The rapid evolution of the coronavirus into an alphabet soup of subvariants presents a vexing challenge to health officials: They must make far-reaching policy decisions based on little biological certainty of which viral variants will be dominant this fall or winter.
The Food and Drug Administration said at the end of June that it would update virus vaccines for a booster campaign in the fall targeting highly contagious omicron subvariants. But the ground is shifting beneath its feet.
In just eight weeks, the subvariant known as BA.5 has gone from a blip in U.S. case counts to the dominant version of the virus, now making up more than three-quarters of new cases. Perhaps the most transmissible subvariant yet, it is pushing up positive tests, hospitalizations and intensive care admissions across the country,
There is no evidence that BA.5 causes more severe disease, but the latest metrics certainly bust the myth that the virus will become milder as it evolves.
"None of us has a crystal ball, and we are trying to use every last ounce of what we can from predictive modeling and from the data that we have to try to get ahead of a virus that has been very crafty," Dr. Peter Marks, a top vaccine regulator at the FDA, said after an advisory committee recommended that the agency prioritize vaccines specific to the omicron subvariants. "For something that's only nanometers in size, it's pretty darn crafty. We're trying to make our best judgment here."
Omicron and its offshoots have dominated for about six months, and whatever incarnation of the virus comes next is more likely to be tied to the omicron family than to earlier versions, said Jerry Weir, a senior FDA regulator.
That assumption is the best calculation that can be made at this time, according to outside experts not on the FDA expert panel.
"Viruses like SARS-CoV-2 are always evolving, and it's a near certainty that new mutants will emerge in any given six-month time frame," said Jesse Bloom of the Fred Hutchinson Cancer Center in Seattle. "But as long as these mutants are descendants or close relatives of BA.2 or BA.4/BA.5, then a vaccine booster based on BA.4/BA.5, as the FDA has recommended, should be a much better match to them than the current vaccine, even if it's not a perfect match."

STORED DATA:
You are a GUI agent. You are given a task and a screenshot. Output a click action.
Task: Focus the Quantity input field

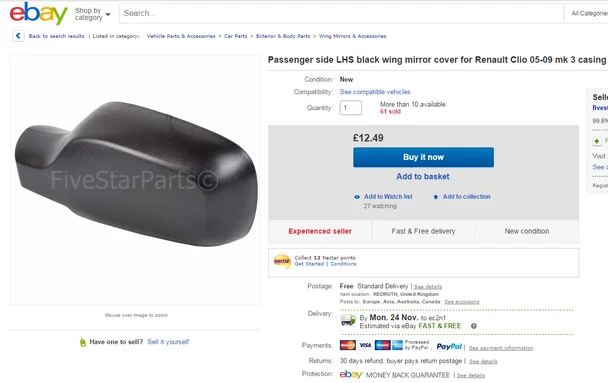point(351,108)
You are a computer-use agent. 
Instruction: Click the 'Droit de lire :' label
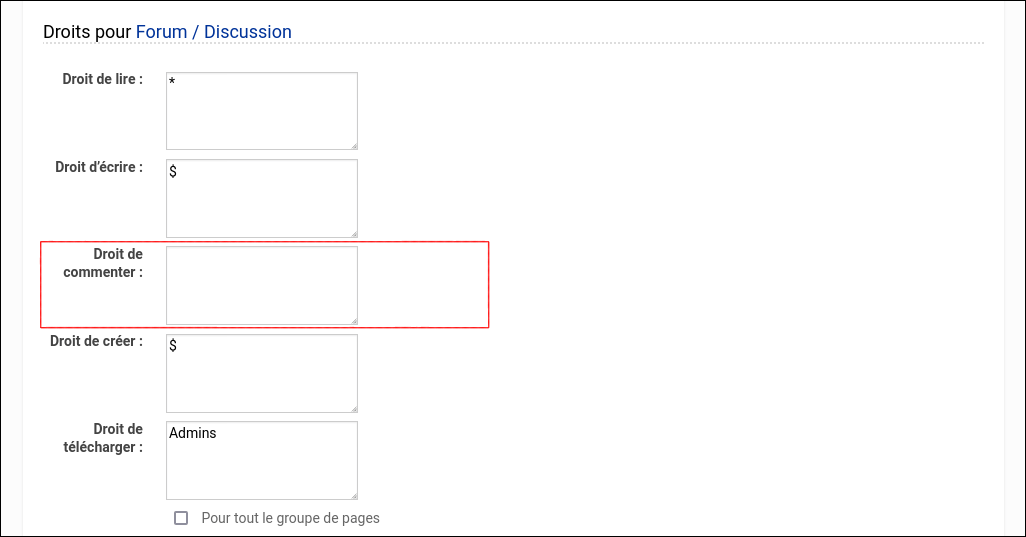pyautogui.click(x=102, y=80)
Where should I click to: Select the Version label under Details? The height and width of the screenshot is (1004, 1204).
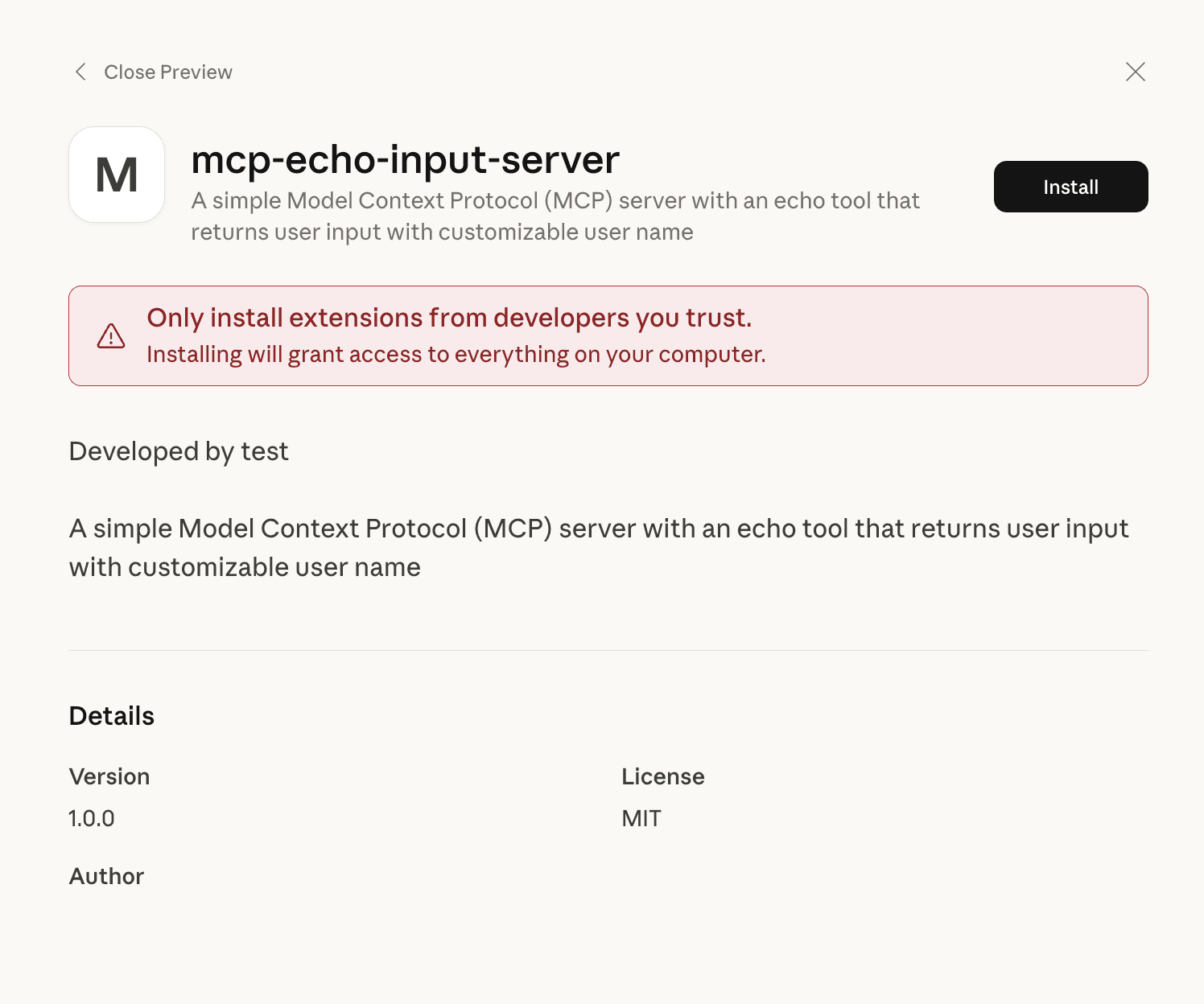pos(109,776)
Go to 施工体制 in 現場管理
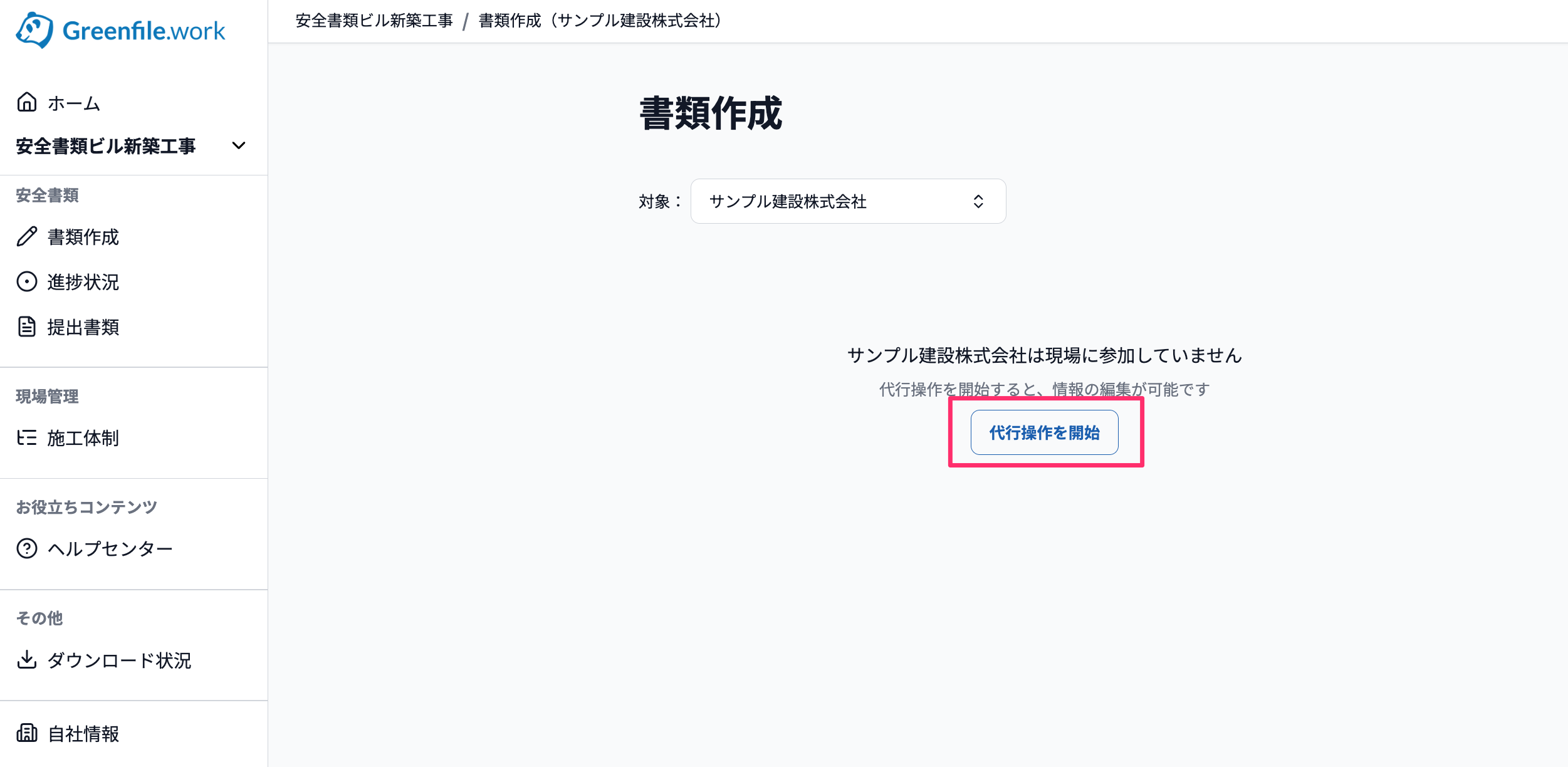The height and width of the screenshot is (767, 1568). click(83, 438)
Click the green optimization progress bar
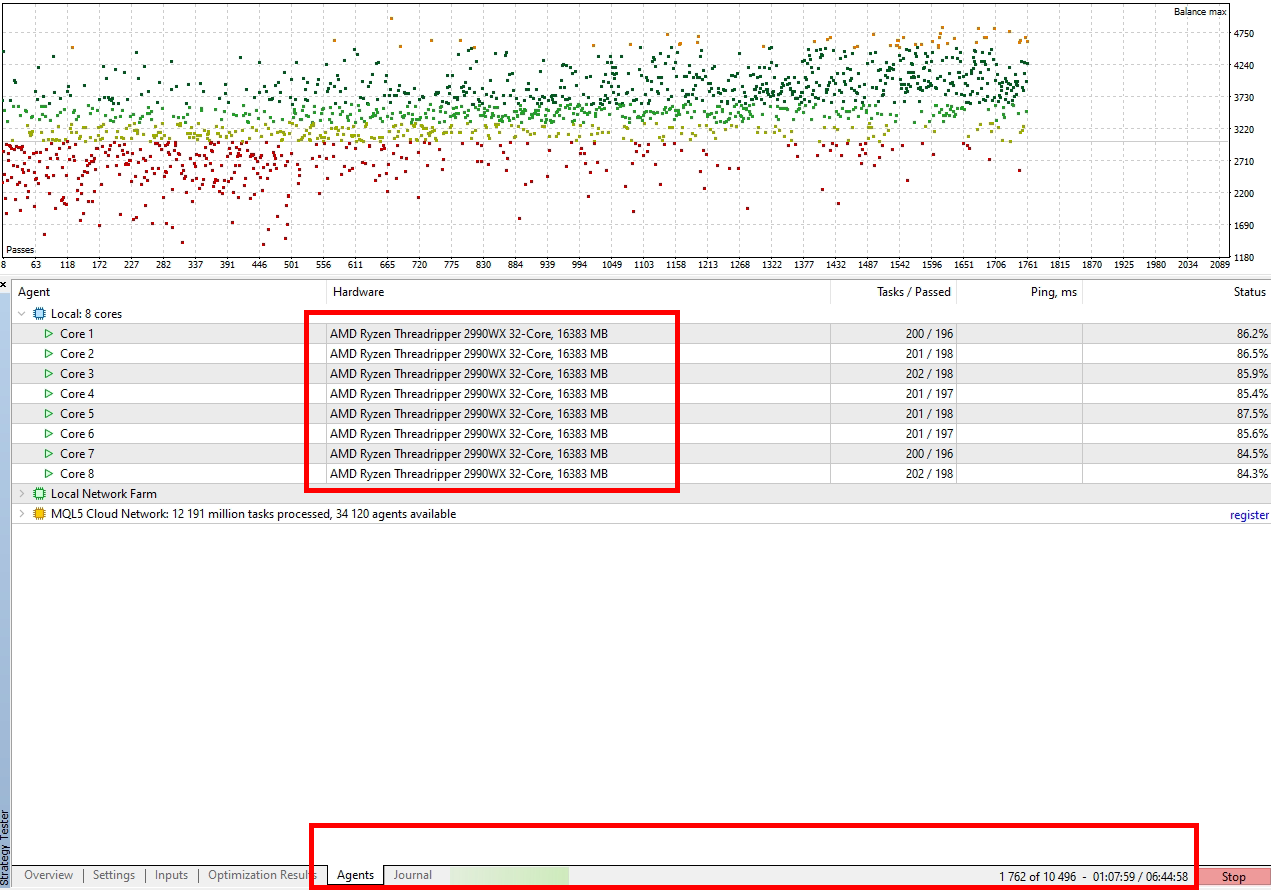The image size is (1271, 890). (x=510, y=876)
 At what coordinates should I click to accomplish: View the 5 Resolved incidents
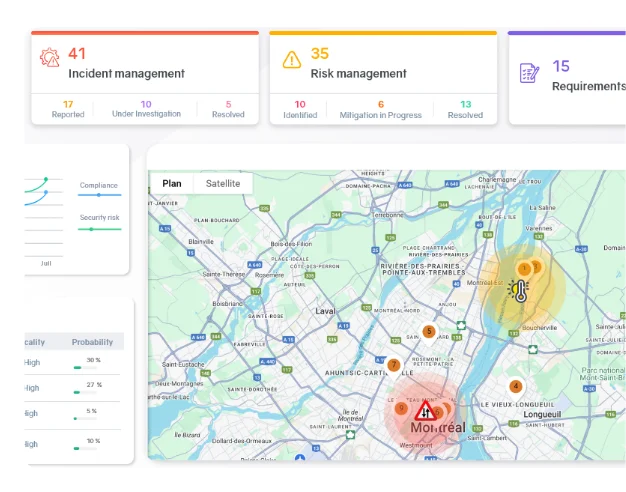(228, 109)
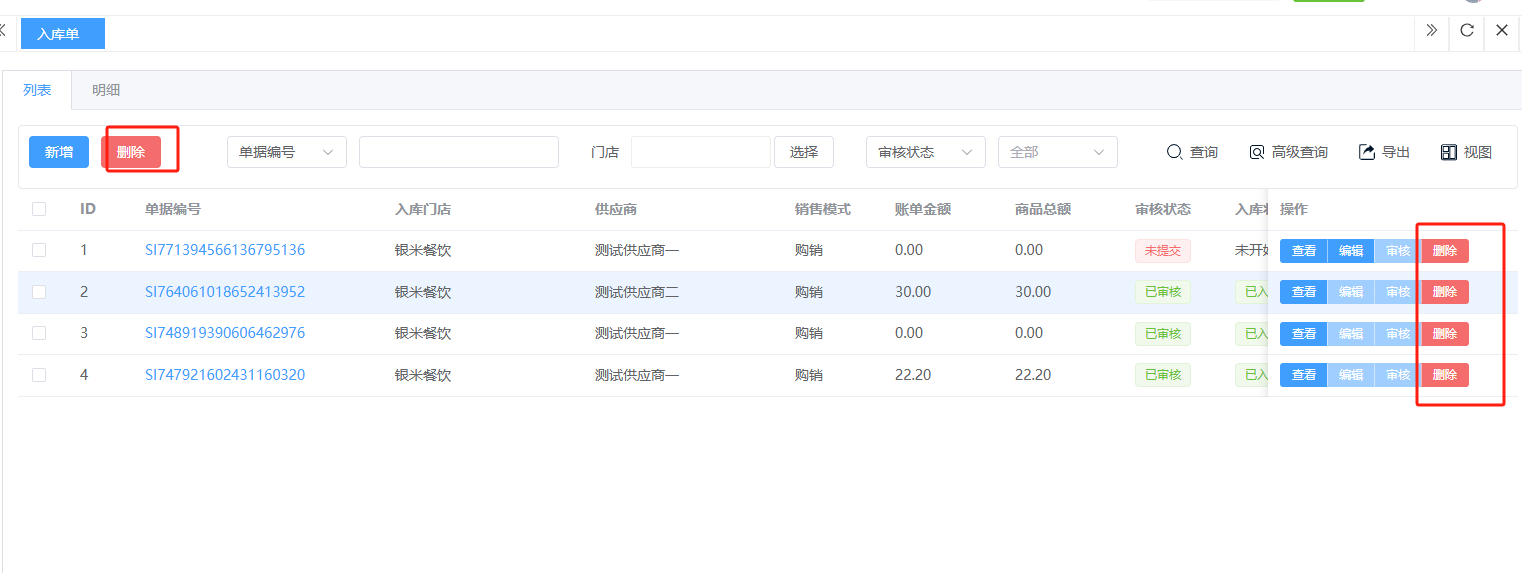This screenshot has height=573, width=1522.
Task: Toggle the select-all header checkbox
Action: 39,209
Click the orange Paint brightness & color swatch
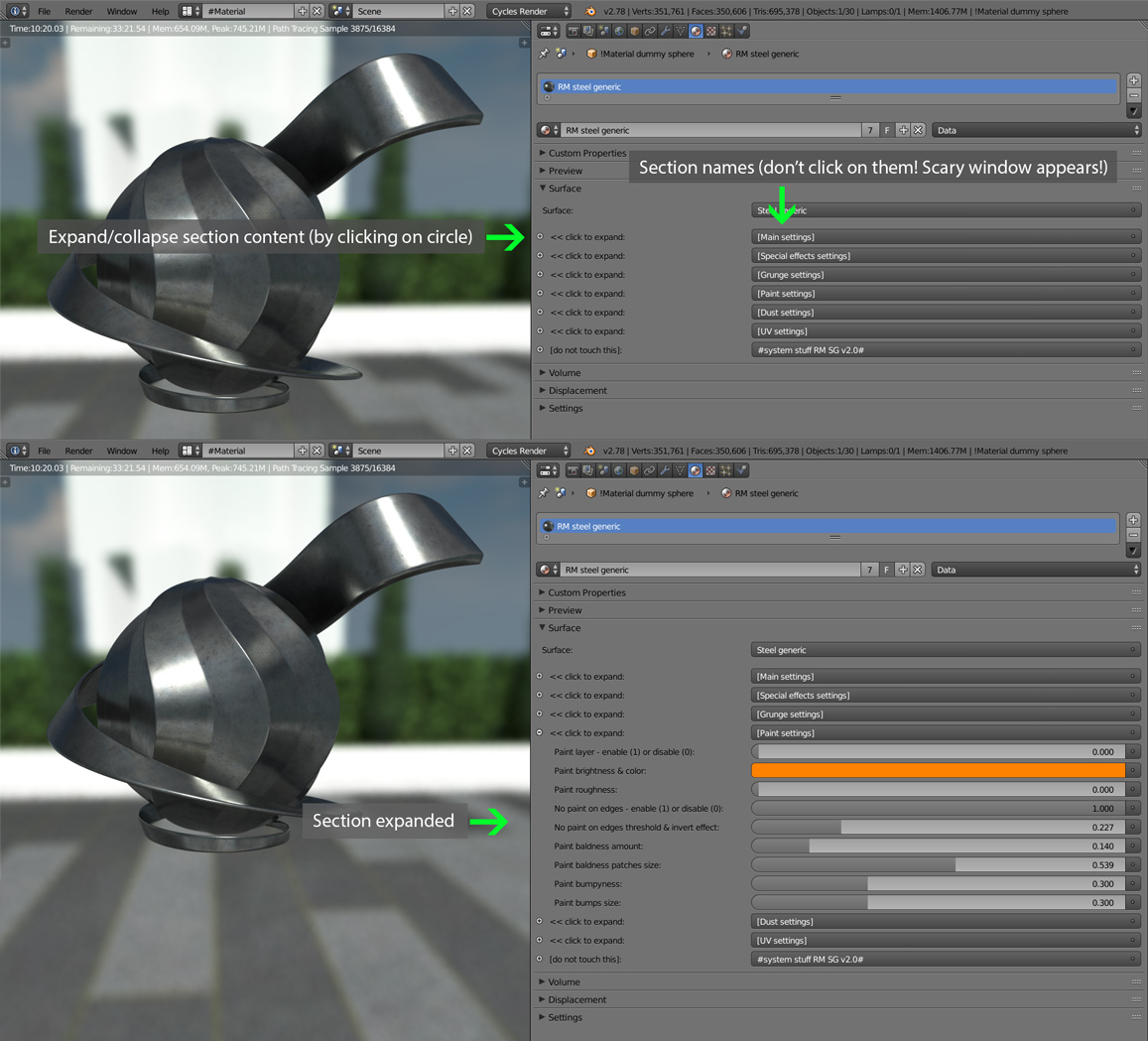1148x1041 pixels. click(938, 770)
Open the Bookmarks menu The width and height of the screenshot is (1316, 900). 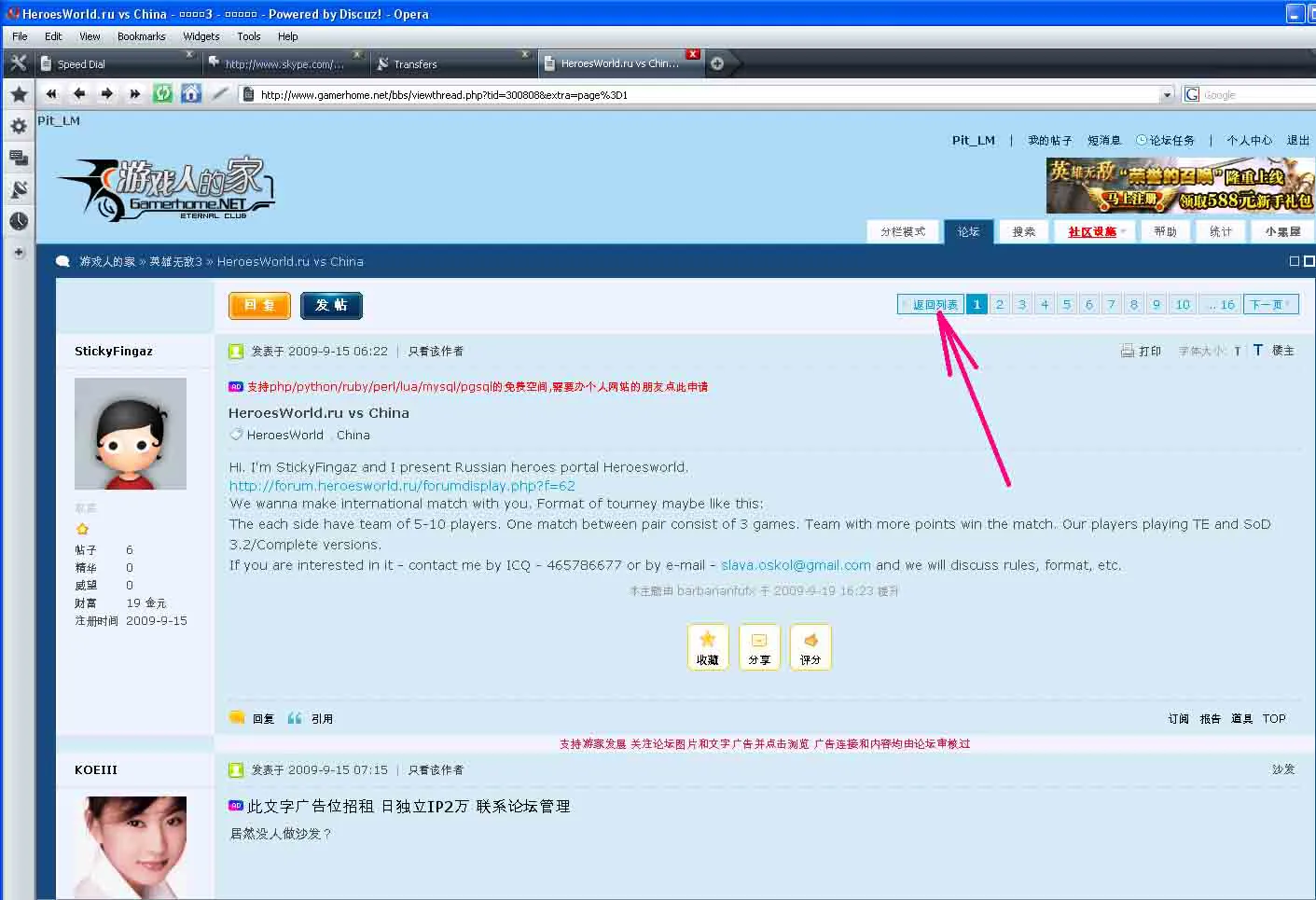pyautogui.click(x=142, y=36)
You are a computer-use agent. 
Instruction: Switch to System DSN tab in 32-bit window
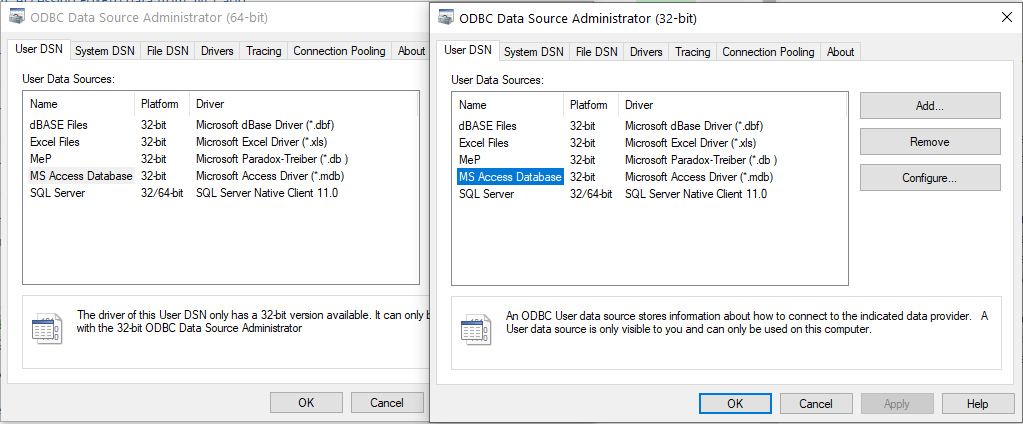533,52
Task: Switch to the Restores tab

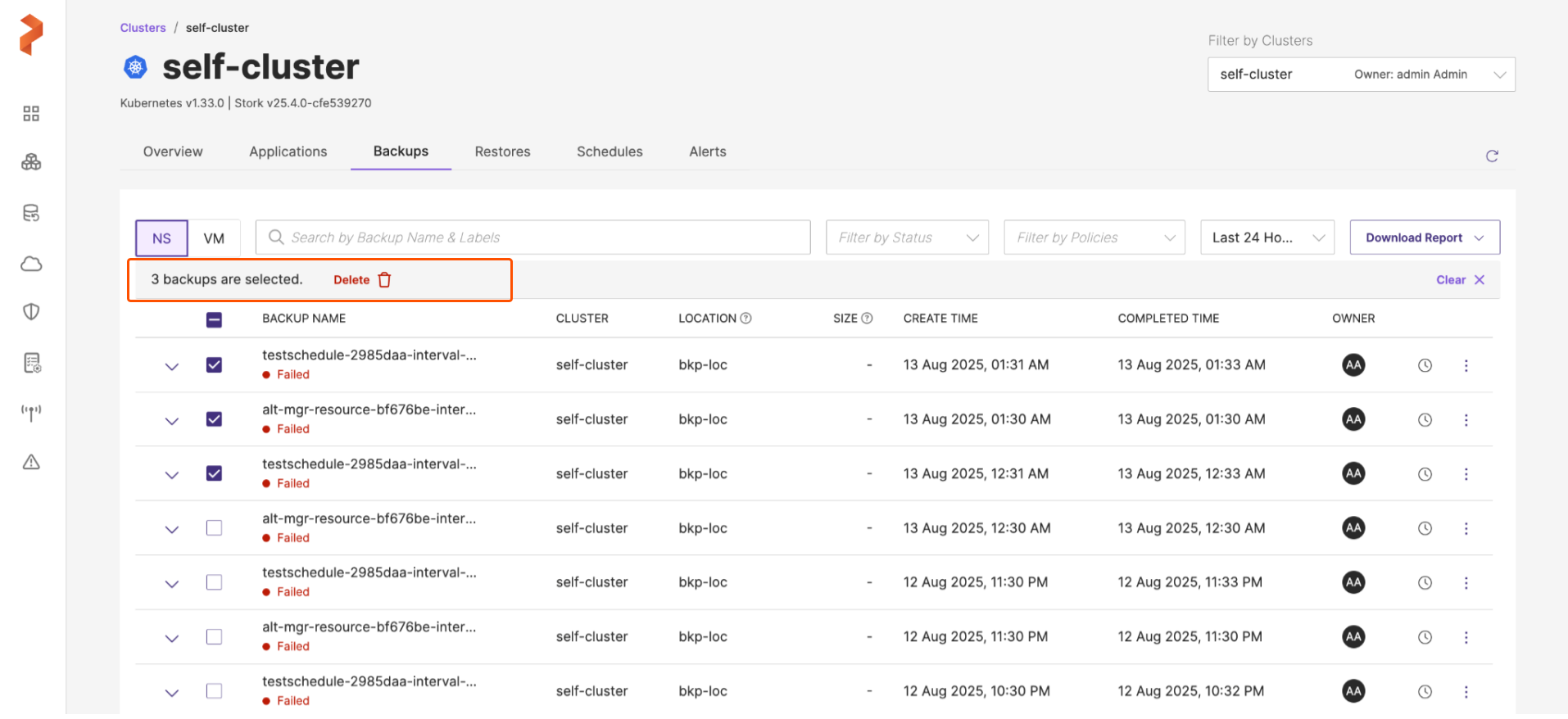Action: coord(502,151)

EXERCISE TASKS:
1. List every person named in the article on coronavirus subvariants.
2. Do these statements agree with the article on coronavirus subvariants? Answer yes or no for each, and quote the words from the article that decide it.
(a) BA.5 now accounts for more than three-quarters of new U.S. cases.
(b) There is evidence that BA.5 causes more severe disease.
(c) The FDA announced in early June that it would update the vaccines.

ANSWERS BY TASK:
1. Peter Marks, Jerry Weir, Jesse Bloom

2.
(a) Yes: "now making up more than three-quarters of new cases"
(b) No: "There is no evidence that BA.5 causes more severe disease"
(c) No: "said at the end of June that it would update virus vaccines"